This article is over 10 years old and may contain outdated information

Project Christine is a strange, sexy machine that promises to eliminate the complexities of PC gaming.

The PC’s greatest strength – virtually limitless design flexibility – is also its biggest weakness. Sure, you can tweak everything from RAM speed to airflow on the way to building your own personal HAL, but you need some idea of what you’re doing in order to make the magic happen. Quick – what type of CPU socket is on your motherboard? Some of you know, some of you will go look and a lot of you will immediately think, “What?”

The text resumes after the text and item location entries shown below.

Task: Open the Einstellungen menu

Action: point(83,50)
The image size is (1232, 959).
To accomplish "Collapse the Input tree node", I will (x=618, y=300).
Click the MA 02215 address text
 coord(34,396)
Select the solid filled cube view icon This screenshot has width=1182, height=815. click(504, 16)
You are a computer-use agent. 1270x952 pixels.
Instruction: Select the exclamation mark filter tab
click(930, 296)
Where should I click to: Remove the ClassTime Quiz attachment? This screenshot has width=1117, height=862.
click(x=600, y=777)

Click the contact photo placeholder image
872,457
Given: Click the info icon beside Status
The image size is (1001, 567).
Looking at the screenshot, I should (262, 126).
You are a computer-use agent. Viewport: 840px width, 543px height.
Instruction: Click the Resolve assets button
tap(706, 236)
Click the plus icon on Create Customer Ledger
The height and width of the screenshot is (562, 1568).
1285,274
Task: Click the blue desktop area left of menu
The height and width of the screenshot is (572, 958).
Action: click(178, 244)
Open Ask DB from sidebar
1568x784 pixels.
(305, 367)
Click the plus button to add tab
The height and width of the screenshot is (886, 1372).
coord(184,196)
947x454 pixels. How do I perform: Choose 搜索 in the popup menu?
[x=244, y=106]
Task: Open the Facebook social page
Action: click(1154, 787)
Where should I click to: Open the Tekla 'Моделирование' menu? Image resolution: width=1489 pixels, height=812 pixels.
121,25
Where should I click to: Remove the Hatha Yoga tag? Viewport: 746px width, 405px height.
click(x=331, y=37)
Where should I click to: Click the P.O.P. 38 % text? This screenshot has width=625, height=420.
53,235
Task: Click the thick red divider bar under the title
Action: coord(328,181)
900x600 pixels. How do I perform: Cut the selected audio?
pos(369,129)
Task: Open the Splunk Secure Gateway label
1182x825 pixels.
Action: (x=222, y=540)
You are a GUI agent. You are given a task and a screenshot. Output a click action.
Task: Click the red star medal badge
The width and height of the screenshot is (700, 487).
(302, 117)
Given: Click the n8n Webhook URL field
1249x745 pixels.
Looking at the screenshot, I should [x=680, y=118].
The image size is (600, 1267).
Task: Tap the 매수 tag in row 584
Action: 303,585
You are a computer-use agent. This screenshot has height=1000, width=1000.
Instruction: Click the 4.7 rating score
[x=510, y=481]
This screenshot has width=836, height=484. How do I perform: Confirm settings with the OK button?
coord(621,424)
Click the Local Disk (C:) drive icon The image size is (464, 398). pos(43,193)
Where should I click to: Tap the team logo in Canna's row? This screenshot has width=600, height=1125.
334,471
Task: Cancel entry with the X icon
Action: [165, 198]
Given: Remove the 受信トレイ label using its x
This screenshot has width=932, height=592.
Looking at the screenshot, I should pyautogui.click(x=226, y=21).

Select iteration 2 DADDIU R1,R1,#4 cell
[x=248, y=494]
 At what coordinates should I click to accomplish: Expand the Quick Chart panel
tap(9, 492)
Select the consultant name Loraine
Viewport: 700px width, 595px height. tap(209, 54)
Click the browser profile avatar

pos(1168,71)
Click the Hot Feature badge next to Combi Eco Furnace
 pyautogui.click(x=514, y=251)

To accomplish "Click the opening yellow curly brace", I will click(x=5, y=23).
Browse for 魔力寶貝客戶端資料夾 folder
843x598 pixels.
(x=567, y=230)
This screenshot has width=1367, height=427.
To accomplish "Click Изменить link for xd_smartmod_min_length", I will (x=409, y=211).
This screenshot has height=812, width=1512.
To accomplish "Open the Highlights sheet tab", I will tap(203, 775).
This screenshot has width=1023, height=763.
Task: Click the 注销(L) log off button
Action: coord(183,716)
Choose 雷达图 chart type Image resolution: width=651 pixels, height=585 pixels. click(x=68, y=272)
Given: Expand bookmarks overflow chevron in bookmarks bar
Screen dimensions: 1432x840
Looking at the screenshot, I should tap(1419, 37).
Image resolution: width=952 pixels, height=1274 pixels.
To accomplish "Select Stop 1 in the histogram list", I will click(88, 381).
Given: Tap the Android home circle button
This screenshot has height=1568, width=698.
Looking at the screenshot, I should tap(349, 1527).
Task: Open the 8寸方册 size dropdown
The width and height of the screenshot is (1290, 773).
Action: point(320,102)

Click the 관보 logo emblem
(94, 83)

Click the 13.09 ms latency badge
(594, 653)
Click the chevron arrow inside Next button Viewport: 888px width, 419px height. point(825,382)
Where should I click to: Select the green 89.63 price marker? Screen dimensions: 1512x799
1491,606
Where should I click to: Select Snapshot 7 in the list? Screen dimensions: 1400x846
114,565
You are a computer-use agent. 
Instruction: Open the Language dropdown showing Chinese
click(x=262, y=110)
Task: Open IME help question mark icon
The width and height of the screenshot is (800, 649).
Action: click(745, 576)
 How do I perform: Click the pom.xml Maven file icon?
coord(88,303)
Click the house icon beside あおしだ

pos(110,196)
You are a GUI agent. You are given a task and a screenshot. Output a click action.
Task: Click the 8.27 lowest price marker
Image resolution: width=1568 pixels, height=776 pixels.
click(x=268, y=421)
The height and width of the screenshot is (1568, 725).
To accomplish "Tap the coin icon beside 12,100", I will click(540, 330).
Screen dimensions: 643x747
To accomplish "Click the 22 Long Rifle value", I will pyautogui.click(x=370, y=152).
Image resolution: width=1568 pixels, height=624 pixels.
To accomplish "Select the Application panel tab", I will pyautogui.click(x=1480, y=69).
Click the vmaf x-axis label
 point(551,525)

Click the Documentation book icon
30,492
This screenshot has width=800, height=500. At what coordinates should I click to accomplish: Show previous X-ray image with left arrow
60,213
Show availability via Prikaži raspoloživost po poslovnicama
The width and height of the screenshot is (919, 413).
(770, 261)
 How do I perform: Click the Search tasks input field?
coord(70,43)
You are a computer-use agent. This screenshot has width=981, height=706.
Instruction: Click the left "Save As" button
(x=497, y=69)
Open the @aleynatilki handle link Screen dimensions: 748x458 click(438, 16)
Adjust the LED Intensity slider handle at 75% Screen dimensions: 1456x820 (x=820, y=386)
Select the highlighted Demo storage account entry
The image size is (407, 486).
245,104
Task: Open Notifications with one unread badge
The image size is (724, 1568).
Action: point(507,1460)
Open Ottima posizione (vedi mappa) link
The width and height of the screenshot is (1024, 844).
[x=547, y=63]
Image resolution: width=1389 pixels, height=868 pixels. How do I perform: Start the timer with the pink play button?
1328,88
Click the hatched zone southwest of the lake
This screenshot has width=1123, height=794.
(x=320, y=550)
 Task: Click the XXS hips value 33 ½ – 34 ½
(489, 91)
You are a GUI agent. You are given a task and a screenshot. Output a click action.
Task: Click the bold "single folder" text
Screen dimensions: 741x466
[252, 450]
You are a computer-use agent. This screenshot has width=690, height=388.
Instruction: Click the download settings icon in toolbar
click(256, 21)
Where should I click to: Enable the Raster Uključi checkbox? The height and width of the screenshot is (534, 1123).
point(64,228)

This is where Razer’s Project Christine comes in. It’s a fully-modular PC design in which individual components like CPU, GPU, RAM and storage are self-contained and can be swapped in or out as needed. Each module is sealed and liquid cooled, the PCI Express architecture allows everything to work together without any horsing around and it supports multiple operating systems that may be selected at boot.

“Project Christine is a new concept design that will revolutionize the way users view the traditional PC,” Razer CEO Min-Liang Tan said. “This is the first gaming system that is able to keep pace with technology and could allow consumers to never buy another PC, or gaming system, again.”

It’s a weird looking thing but sexy too, with a touch-screen LCD display that probably has some practical function but scores most of its points just for being so damned Star Trek-ish. The obvious downside is the price: Christine is only a concept at this point but proprietary components like these will unavoidably cost more – probably a lot more – than conventional hardware. Of course, Razer has never shied away from inflicting sticker shock on its customers, and if it can actually make this work, Christine may end up closer to the Steam Machine we expected from Valve than anything that actually bears the name.